製作工程

1.扇面加工~地貼り
扇面(平地といいます)は、長紙、芯紙、長紙の3枚を貼り合わせて作ります。紙を裁ち、しめらせ、姫糊を薄くのばして貼り合わせます。
2.平口開け
扇子の骨を通すのは芯紙です。色染めし、絵を描いたあと、金べらで芯紙のまんなかに、芯紙を層に分けるようにしながら、骨を通す口をあけます。
3.折り
折り目のついた2枚の型紙で、平地を表裏からはさんで、その折り目に合わせて折ります。折りが終わったら木片で叩いて折り目を整え、落ちつかせます。
4.中差し
さらにしごいて落ちつかせ、折地を広げます。折り目と折り目の間のまんなかの平口のところから差し竹を差し、骨を通す穴をまっすぐに開けます。ここで曲がったり、中心からずれたりすると骨がまっすぐに入らないということになってしまいます。
5.接込み
折りを揃えてたたいて、接込(せっこみ)台の接込板にはさんで折り目を落ちつかせます。通常は3日~4日かかります。
6.真切り
木の棒を窪ませた道具に折地をのせて扇面の大きさを調節し、上下の余分な紙を切ります。
7.先染め
間切りした天に金色の顔料を染めます。
8.吹き
骨を通す穴に向かって息を吹きこみ、穴を広げて骨の入るトンネルをつくります。
9.中づけ
骨の先端を扇面の大きさに合わせて切り揃え、糊をつけて穴に1本ずつ差し込んでいきます。骨は要のところでつながっているので、順番に、先に差し込んだ骨が抜けないように次の骨を差し込んでいきます。糊の濃度も扇面や骨の材質、その日の気温や湿度によって調節します。
10.荒打ち
竹べらで骨の並びを揃え、拍子木で折地を打っておさえ、整えます。ここでしっかり形を整えておかないと開いたり閉じたりする所作がスムーズにいかない扇子になってしまいます。
11.先つみ
剪定鋏で親骨を切り揃えて形を整えます。
12.矯め
電熱器で親骨をあたためてやわらかくし、扇面を包み込むように内側に曲げます。
13.親つけ
親骨を磨いて整え、親骨と扇面を糊づけしてから親骨の頭を削って形を整えます。

以上の工程の随所に湿らせては乾かす、といった細かいプロセスなどが加わり、全部でじつに30以上の工程を経て完成となります。

平口開け
2.平口開け
折り
3.折り
中差し
4.中差し
吹き
8.吹き
中づけ
9.中づけ
先つみ
11.先つみ

道具あれこれ

使い込まれた作業台の上に並べられた道具の一部。
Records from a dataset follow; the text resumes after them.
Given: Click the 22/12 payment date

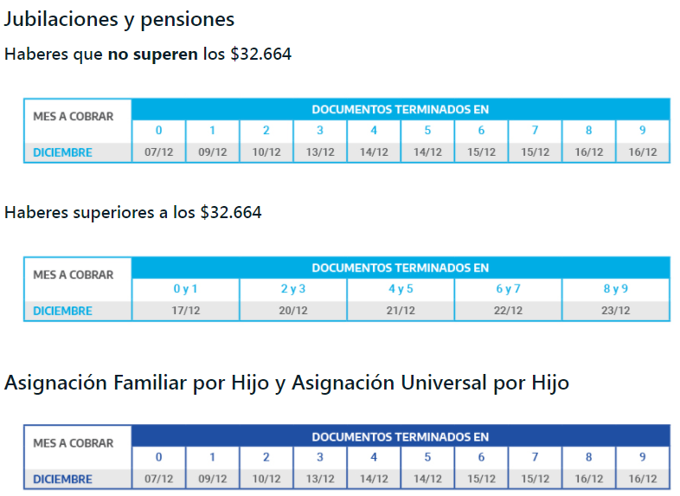Looking at the screenshot, I should point(508,311).
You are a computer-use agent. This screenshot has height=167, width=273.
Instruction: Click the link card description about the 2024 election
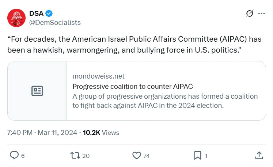click(165, 101)
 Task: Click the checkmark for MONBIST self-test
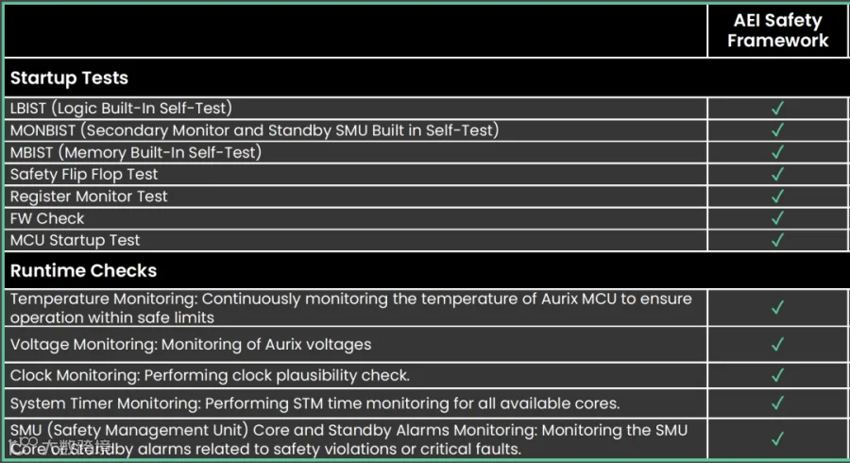777,130
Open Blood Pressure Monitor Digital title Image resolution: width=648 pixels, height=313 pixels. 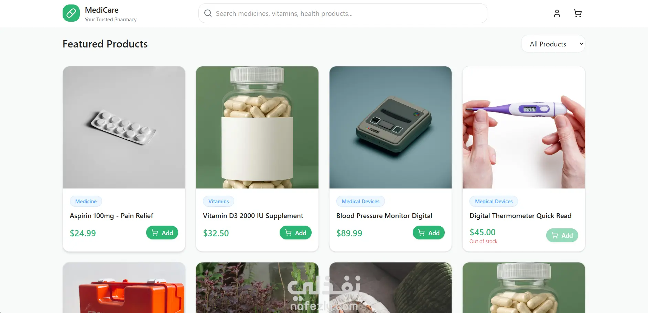click(x=384, y=216)
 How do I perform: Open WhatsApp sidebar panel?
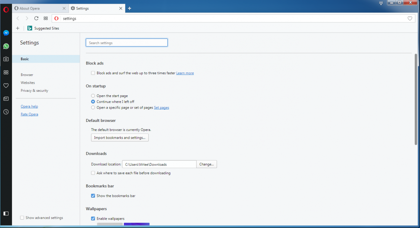(6, 46)
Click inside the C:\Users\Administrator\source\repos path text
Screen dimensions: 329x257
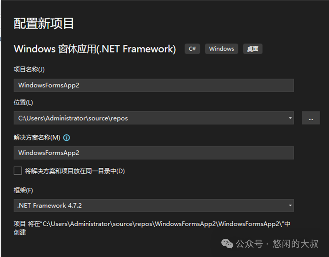(x=73, y=118)

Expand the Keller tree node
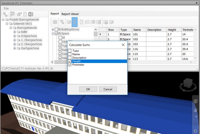(15, 32)
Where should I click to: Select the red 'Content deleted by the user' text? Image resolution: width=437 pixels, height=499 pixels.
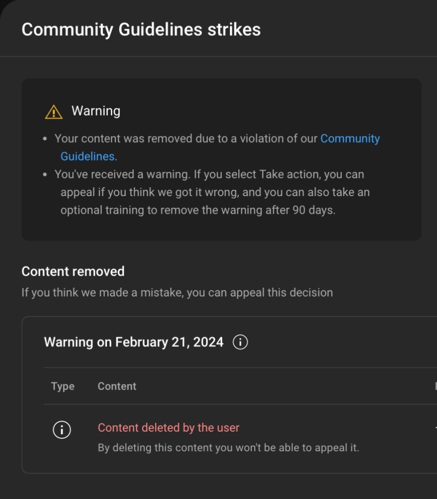tap(168, 428)
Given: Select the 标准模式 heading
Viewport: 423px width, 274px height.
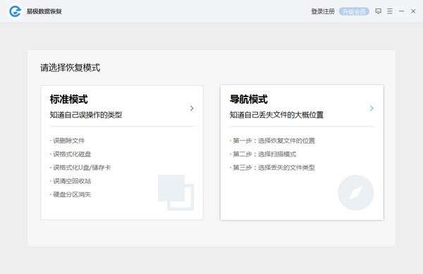Looking at the screenshot, I should (x=69, y=99).
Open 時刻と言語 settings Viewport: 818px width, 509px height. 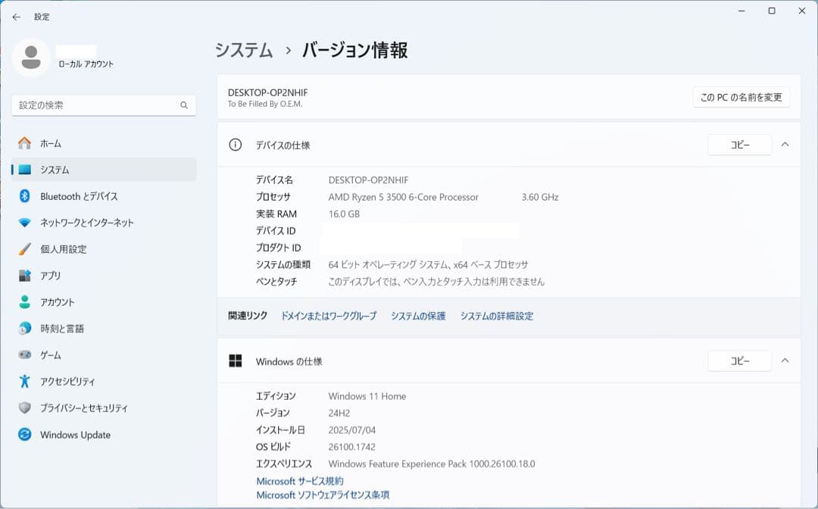pyautogui.click(x=61, y=328)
地貼りに使う刷毛や折り型(平地をはさむ型紙)、差し竹や扇面の上下を切る真切り庖丁にまじり、拍子木などもみえます。作業台の向こう側にあるのは、折り目を落ち着かせるために折った平地をはさんでおく接込(台)=せっこみ(だい)です。

道具のなかには先代から受け継がれ、大事に使われてきた道具もあります。職人としての経験から生み出されたオリジナルの道具もあります。それぞれの道具に職人のこだわりとアイディアが詰まっているのです。